### RECORD EXTRACTS

BEGIN

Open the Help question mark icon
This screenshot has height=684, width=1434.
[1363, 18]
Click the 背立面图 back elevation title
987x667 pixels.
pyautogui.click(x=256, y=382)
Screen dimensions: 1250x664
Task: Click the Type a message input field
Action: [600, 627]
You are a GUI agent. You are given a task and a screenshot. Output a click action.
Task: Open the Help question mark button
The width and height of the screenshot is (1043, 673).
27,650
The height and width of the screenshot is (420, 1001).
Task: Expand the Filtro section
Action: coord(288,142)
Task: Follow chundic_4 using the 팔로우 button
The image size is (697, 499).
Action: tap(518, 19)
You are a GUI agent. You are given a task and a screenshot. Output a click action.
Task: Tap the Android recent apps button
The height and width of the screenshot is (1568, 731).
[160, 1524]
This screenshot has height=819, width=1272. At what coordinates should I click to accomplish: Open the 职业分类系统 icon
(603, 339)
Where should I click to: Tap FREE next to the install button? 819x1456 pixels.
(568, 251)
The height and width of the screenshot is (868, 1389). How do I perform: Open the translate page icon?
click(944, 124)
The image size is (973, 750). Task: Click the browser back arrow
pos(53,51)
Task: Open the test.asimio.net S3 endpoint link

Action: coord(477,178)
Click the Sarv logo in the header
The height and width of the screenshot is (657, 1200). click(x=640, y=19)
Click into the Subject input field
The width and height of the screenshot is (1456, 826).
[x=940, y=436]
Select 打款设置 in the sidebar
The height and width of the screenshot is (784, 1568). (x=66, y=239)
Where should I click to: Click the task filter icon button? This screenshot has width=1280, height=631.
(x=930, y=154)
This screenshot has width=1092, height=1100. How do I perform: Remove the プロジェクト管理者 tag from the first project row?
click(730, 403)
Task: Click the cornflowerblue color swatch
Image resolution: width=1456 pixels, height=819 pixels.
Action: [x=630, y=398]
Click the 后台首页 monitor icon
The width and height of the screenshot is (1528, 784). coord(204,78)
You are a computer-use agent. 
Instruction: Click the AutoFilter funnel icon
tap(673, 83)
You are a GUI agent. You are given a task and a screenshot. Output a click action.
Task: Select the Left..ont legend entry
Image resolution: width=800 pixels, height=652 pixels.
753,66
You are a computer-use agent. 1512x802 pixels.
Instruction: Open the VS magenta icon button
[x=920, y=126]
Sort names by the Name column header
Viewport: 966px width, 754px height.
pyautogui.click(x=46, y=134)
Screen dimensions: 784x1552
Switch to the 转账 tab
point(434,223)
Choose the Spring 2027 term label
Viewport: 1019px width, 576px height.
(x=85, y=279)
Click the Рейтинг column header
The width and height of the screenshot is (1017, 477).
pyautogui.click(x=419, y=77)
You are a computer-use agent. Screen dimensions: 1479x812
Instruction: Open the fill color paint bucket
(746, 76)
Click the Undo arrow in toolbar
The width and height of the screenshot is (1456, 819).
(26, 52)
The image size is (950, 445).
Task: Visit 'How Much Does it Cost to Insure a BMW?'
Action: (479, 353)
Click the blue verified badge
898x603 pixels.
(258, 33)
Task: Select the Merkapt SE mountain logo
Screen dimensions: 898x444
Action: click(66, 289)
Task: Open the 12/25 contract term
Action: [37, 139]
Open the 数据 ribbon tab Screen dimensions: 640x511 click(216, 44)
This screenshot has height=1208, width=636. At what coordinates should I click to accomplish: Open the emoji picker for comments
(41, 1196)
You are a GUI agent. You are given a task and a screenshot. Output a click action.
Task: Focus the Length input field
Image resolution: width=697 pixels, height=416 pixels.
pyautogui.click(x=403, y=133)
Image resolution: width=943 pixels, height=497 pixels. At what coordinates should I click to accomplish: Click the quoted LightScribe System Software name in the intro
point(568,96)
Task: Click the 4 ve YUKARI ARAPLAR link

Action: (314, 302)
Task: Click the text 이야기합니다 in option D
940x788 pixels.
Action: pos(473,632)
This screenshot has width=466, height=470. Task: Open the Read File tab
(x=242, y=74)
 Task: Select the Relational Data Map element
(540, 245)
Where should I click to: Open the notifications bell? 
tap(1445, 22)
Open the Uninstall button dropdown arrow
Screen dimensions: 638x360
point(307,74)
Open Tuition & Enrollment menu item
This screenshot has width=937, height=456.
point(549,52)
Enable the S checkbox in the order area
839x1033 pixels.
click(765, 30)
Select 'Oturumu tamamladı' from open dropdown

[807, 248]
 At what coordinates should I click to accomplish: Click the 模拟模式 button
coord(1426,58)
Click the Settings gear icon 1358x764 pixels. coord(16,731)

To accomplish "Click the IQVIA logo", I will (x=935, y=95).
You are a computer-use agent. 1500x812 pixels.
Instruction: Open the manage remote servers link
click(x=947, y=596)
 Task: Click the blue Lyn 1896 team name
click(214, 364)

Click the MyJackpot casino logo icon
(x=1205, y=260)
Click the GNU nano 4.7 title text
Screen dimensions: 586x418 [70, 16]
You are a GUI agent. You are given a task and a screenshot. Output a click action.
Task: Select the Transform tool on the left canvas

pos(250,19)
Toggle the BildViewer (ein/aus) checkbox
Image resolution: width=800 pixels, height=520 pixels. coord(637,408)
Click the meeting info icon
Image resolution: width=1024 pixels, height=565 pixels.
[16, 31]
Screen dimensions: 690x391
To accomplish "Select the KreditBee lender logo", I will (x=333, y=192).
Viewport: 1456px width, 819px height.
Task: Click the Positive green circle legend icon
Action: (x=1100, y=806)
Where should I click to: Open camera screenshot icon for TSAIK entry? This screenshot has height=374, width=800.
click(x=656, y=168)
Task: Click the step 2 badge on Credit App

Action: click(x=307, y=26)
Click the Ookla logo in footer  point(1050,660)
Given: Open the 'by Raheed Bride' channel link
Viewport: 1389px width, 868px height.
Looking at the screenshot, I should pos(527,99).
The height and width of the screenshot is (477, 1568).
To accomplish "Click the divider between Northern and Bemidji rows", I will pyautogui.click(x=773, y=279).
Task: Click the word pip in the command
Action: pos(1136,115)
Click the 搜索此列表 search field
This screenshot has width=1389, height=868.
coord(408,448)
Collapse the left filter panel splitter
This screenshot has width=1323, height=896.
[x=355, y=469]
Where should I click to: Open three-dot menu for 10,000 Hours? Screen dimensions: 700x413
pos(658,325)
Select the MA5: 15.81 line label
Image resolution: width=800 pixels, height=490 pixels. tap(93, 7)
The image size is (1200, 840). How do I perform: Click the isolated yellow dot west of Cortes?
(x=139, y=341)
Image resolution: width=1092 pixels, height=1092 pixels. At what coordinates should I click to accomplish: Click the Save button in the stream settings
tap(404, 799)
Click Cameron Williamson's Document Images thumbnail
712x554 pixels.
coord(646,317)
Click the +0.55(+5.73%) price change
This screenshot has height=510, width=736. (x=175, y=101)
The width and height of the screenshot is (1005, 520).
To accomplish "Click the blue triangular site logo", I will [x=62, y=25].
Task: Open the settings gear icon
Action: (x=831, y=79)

END

### OBJECTIVE
Can you arrange every line of the rows above as a Markdown table with the columns "No." and "Text", numbering the lines in order and leaving out any blank ones?

### SOLUTION FOR THIS EXERCISE
| No. | Text |
|---|---|
| 1 | Open the Help question mark icon |
| 2 | This screenshot has height=684, width=1434. |
| 3 | [1363, 18] |
| 4 | Click the 背立面图 back elevation title |
| 5 | 987x667 pixels. |
| 6 | pyautogui.click(x=256, y=382) |
| 7 | Screen dimensions: 1250x664 |
| 8 | Task: Click the Type a message input field |
| 9 | Action: [600, 627] |
| 10 | You are a GUI agent. You are given a task and a screenshot. Output a click action. |
| 11 | Task: Open the Help question mark button |
| 12 | The width and height of the screenshot is (1043, 673). |
| 13 | 27,650 |
| 14 | The height and width of the screenshot is (420, 1001). |
| 15 | Task: Expand the Filtro section |
| 16 | Action: coord(288,142) |
| 17 | Task: Follow chundic_4 using the 팔로우 button |
| 18 | The image size is (697, 499). |
| 19 | Action: tap(518, 19) |
| 20 | You are a GUI agent. You are given a task and a screenshot. Output a click action. |
| 21 | Task: Tap the Android recent apps button |
| 22 | The height and width of the screenshot is (1568, 731). |
| 23 | [160, 1524] |
| 24 | This screenshot has height=819, width=1272. At what coordinates should I click to accomplish: Open the 职业分类系统 icon |
| 25 | (603, 339) |
| 26 | Where should I click to: Tap FREE next to the install button? 819x1456 pixels. |
| 27 | (568, 251) |
| 28 | The height and width of the screenshot is (868, 1389). How do I perform: Open the translate page icon? |
| 29 | click(944, 124) |
| 30 | The image size is (973, 750). Task: Click the browser back arrow |
| 31 | pos(53,51) |
| 32 | Task: Open the test.asimio.net S3 endpoint link |
| 33 | Action: coord(477,178) |
| 34 | Click the Sarv logo in the header |
| 35 | The height and width of the screenshot is (657, 1200). click(x=640, y=19) |
| 36 | Click into the Subject input field |
| 37 | The width and height of the screenshot is (1456, 826). |
| 38 | [x=940, y=436] |
| 39 | Select 打款设置 in the sidebar |
| 40 | The height and width of the screenshot is (784, 1568). (x=66, y=239) |
| 41 | Where should I click to: Click the task filter icon button? This screenshot has width=1280, height=631. |
| 42 | (x=930, y=154) |
| 43 | This screenshot has width=1092, height=1100. How do I perform: Remove the プロジェクト管理者 tag from the first project row? |
| 44 | click(730, 403) |
| 45 | Task: Click the cornflowerblue color swatch |
| 46 | Image resolution: width=1456 pixels, height=819 pixels. |
| 47 | Action: [x=630, y=398] |
| 48 | Click the 后台首页 monitor icon |
| 49 | The width and height of the screenshot is (1528, 784). coord(204,78) |
| 50 | You are a computer-use agent.  |
| 51 | Instruction: Click the AutoFilter funnel icon |
| 52 | tap(673, 83) |
| 53 | You are a GUI agent. You are given a task and a screenshot. Output a click action. |
| 54 | Task: Select the Left..ont legend entry |
| 55 | Image resolution: width=800 pixels, height=652 pixels. |
| 56 | 753,66 |
| 57 | You are a computer-use agent. 1512x802 pixels. |
| 58 | Instruction: Open the VS magenta icon button |
| 59 | [x=920, y=126] |
| 60 | Sort names by the Name column header |
| 61 | Viewport: 966px width, 754px height. |
| 62 | pyautogui.click(x=46, y=134) |
| 63 | Screen dimensions: 784x1552 |
| 64 | Switch to the 转账 tab |
| 65 | point(434,223) |
| 66 | Choose the Spring 2027 term label |
| 67 | Viewport: 1019px width, 576px height. |
| 68 | (x=85, y=279) |
| 69 | Click the Рейтинг column header |
| 70 | The width and height of the screenshot is (1017, 477). |
| 71 | pyautogui.click(x=419, y=77) |
| 72 | You are a computer-use agent. Screen dimensions: 1479x812 |
| 73 | Instruction: Open the fill color paint bucket |
| 74 | (746, 76) |
| 75 | Click the Undo arrow in toolbar |
| 76 | The width and height of the screenshot is (1456, 819). |
| 77 | (26, 52) |
| 78 | The image size is (950, 445). |
| 79 | Task: Visit 'How Much Does it Cost to Insure a BMW?' |
| 80 | Action: (479, 353) |
| 81 | Click the blue verified badge |
| 82 | 898x603 pixels. |
| 83 | (258, 33) |
| 84 | Task: Select the Merkapt SE mountain logo |
| 85 | Screen dimensions: 898x444 |
| 86 | Action: click(66, 289) |
| 87 | Task: Open the 12/25 contract term |
| 88 | Action: [37, 139] |
| 89 | Open the 数据 ribbon tab Screen dimensions: 640x511 click(216, 44) |
| 90 | This screenshot has height=1208, width=636. At what coordinates should I click to accomplish: Open the emoji picker for comments |
| 91 | (41, 1196) |
| 92 | You are a GUI agent. You are given a task and a screenshot. Output a click action. |
| 93 | Task: Focus the Length input field |
| 94 | Image resolution: width=697 pixels, height=416 pixels. |
| 95 | pyautogui.click(x=403, y=133) |
| 96 | Image resolution: width=943 pixels, height=497 pixels. At what coordinates should I click to accomplish: Click the quoted LightScribe System Software name in the intro |
| 97 | point(568,96) |
| 98 | Task: Click the 4 ve YUKARI ARAPLAR link |
| 99 | Action: (314, 302) |
| 100 | Task: Click the text 이야기합니다 in option D |
| 101 | 940x788 pixels. |
| 102 | Action: pos(473,632) |
| 103 | This screenshot has width=466, height=470. Task: Open the Read File tab |
| 104 | (x=242, y=74) |
| 105 |  Task: Select the Relational Data Map element |
| 106 | (540, 245) |
| 107 | Where should I click to: Open the notifications bell?  |
| 108 | tap(1445, 22) |
| 109 | Open the Uninstall button dropdown arrow |
| 110 | Screen dimensions: 638x360 |
| 111 | point(307,74) |
| 112 | Open Tuition & Enrollment menu item |
| 113 | This screenshot has width=937, height=456. |
| 114 | point(549,52) |
| 115 | Enable the S checkbox in the order area |
| 116 | 839x1033 pixels. |
| 117 | click(765, 30) |
| 118 | Select 'Oturumu tamamladı' from open dropdown |
| 119 | [807, 248] |
| 120 |  At what coordinates should I click to accomplish: Click the 模拟模式 button |
| 121 | coord(1426,58) |
| 122 | Click the Settings gear icon 1358x764 pixels. coord(16,731) |
| 123 | To accomplish "Click the IQVIA logo", I will (x=935, y=95). |
| 124 | You are a computer-use agent. 1500x812 pixels. |
| 125 | Instruction: Open the manage remote servers link |
| 126 | click(x=947, y=596) |
| 127 |  Task: Click the blue Lyn 1896 team name |
| 128 | click(214, 364) |
| 129 | Click the MyJackpot casino logo icon |
| 130 | (x=1205, y=260) |
| 131 | Click the GNU nano 4.7 title text |
| 132 | Screen dimensions: 586x418 [70, 16] |
| 133 | You are a GUI agent. You are given a task and a screenshot. Output a click action. |
| 134 | Task: Select the Transform tool on the left canvas |
| 135 | pos(250,19) |
| 136 | Toggle the BildViewer (ein/aus) checkbox |
| 137 | Image resolution: width=800 pixels, height=520 pixels. coord(637,408) |
| 138 | Click the meeting info icon |
| 139 | Image resolution: width=1024 pixels, height=565 pixels. |
| 140 | [16, 31] |
| 141 | Screen dimensions: 690x391 |
| 142 | To accomplish "Select the KreditBee lender logo", I will (x=333, y=192). |
| 143 | Viewport: 1456px width, 819px height. |
| 144 | Task: Click the Positive green circle legend icon |
| 145 | Action: (x=1100, y=806) |
| 146 | Where should I click to: Open camera screenshot icon for TSAIK entry? This screenshot has height=374, width=800. |
| 147 | click(x=656, y=168) |
| 148 | Task: Click the step 2 badge on Credit App |
| 149 | Action: click(x=307, y=26) |
| 150 | Click the Ookla logo in footer  point(1050,660) |
| 151 | Given: Open the 'by Raheed Bride' channel link |
| 152 | Viewport: 1389px width, 868px height. |
| 153 | Looking at the screenshot, I should pos(527,99). |
| 154 | The height and width of the screenshot is (477, 1568). |
| 155 | To accomplish "Click the divider between Northern and Bemidji rows", I will pyautogui.click(x=773, y=279). |
| 156 | Task: Click the word pip in the command |
| 157 | Action: pos(1136,115) |
| 158 | Click the 搜索此列表 search field |
| 159 | This screenshot has width=1389, height=868. |
| 160 | coord(408,448) |
| 161 | Collapse the left filter panel splitter |
| 162 | This screenshot has width=1323, height=896. |
| 163 | [x=355, y=469] |
| 164 | Where should I click to: Open three-dot menu for 10,000 Hours? Screen dimensions: 700x413 |
| 165 | pos(658,325) |
| 166 | Select the MA5: 15.81 line label |
| 167 | Image resolution: width=800 pixels, height=490 pixels. tap(93, 7) |
| 168 | The image size is (1200, 840). How do I perform: Click the isolated yellow dot west of Cortes? |
| 169 | (x=139, y=341) |
| 170 | Image resolution: width=1092 pixels, height=1092 pixels. At what coordinates should I click to accomplish: Click the Save button in the stream settings |
| 171 | tap(404, 799) |
| 172 | Click Cameron Williamson's Document Images thumbnail |
| 173 | 712x554 pixels. |
| 174 | coord(646,317) |
| 175 | Click the +0.55(+5.73%) price change |
| 176 | This screenshot has height=510, width=736. (x=175, y=101) |
| 177 | The width and height of the screenshot is (1005, 520). |
| 178 | To accomplish "Click the blue triangular site logo", I will [x=62, y=25]. |
| 179 | Task: Open the settings gear icon |
| 180 | Action: (x=831, y=79) |